■ RECORDS ■
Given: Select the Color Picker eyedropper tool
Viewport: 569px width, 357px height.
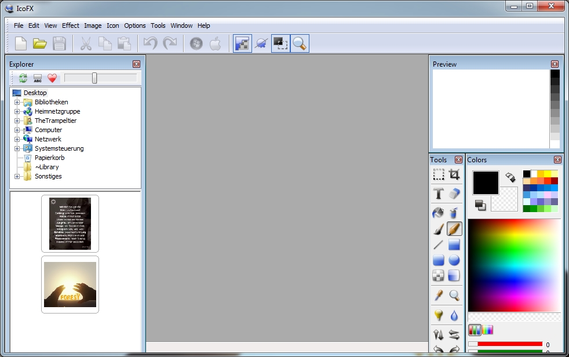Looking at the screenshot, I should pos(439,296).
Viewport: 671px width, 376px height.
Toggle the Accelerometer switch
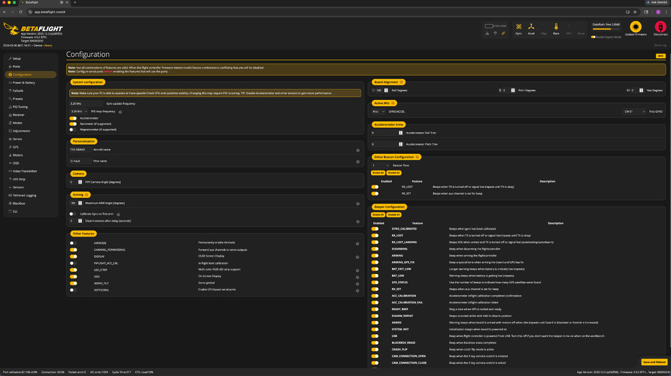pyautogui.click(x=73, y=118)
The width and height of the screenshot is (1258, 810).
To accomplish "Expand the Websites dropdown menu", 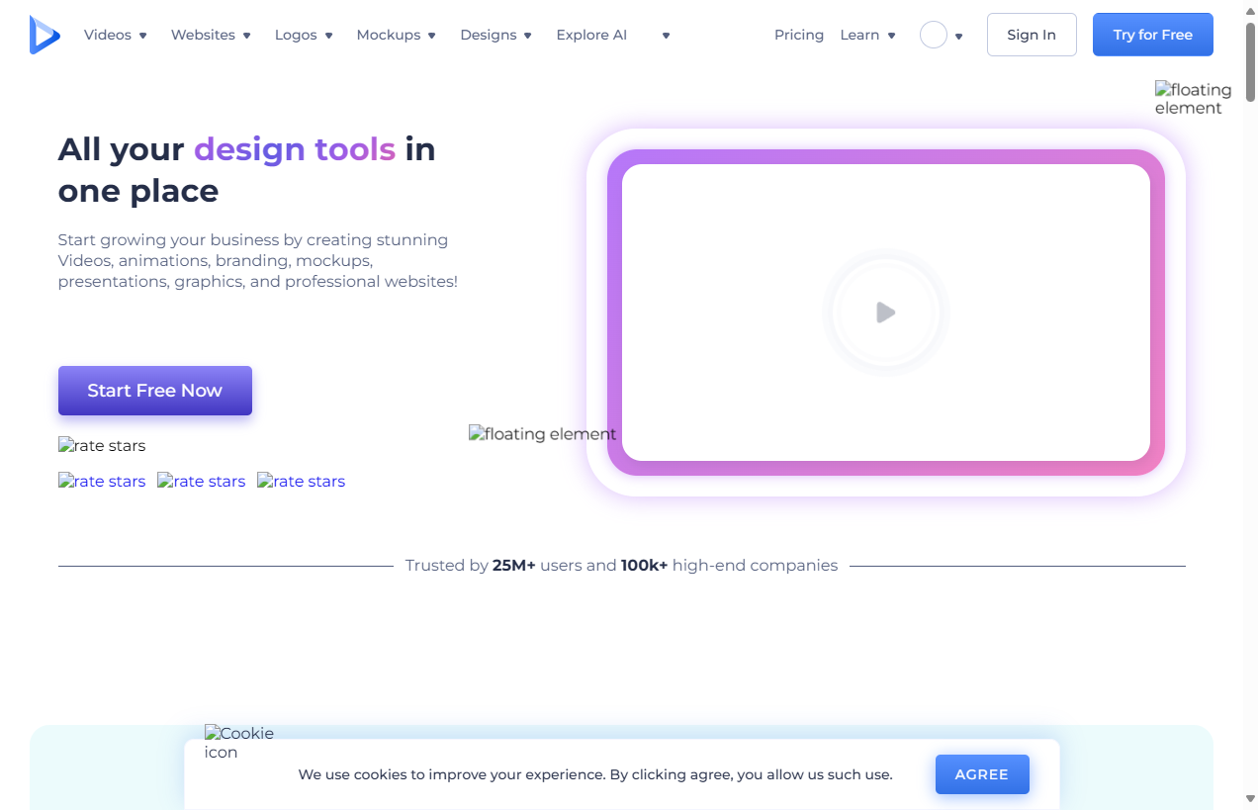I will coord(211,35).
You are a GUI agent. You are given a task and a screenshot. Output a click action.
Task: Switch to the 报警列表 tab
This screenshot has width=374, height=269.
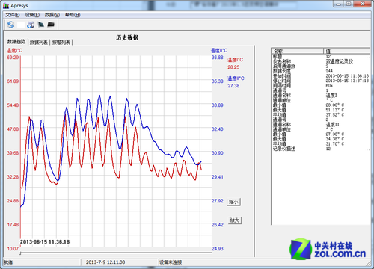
--
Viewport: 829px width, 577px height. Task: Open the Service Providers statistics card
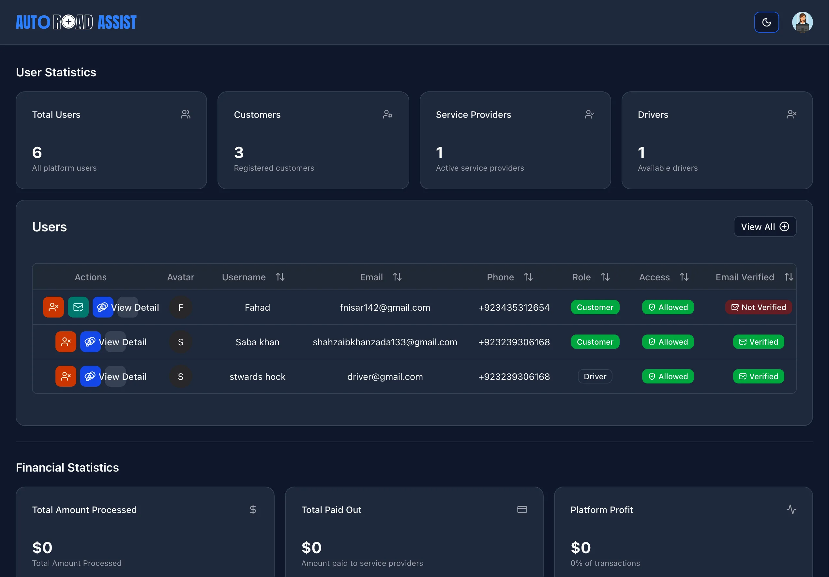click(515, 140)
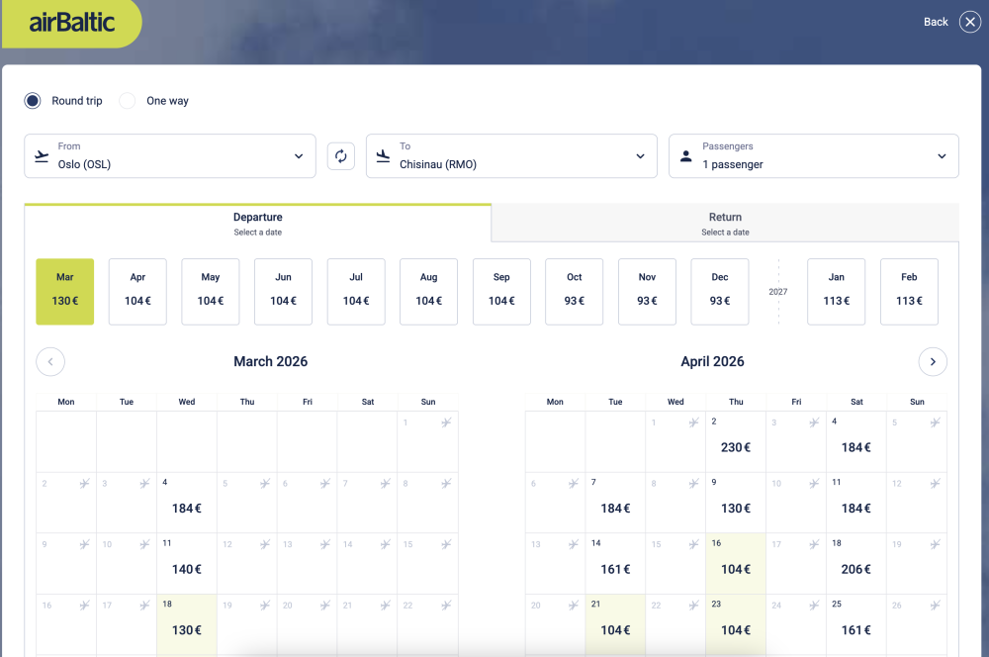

■ STATED EXERCISE ■
Turn the data lines from the one containing "You are a GUI" through the one containing "This screenshot has width=374, height=269.", inclusive, into a numbered list, leaving out any blank lines.

■ RESPONSE ■
1. You are a GUI agent. You are given a task and a screenshot. Output a click action.
2. Task: Switch to the 报警列表 tab
3. This screenshot has width=374, height=269.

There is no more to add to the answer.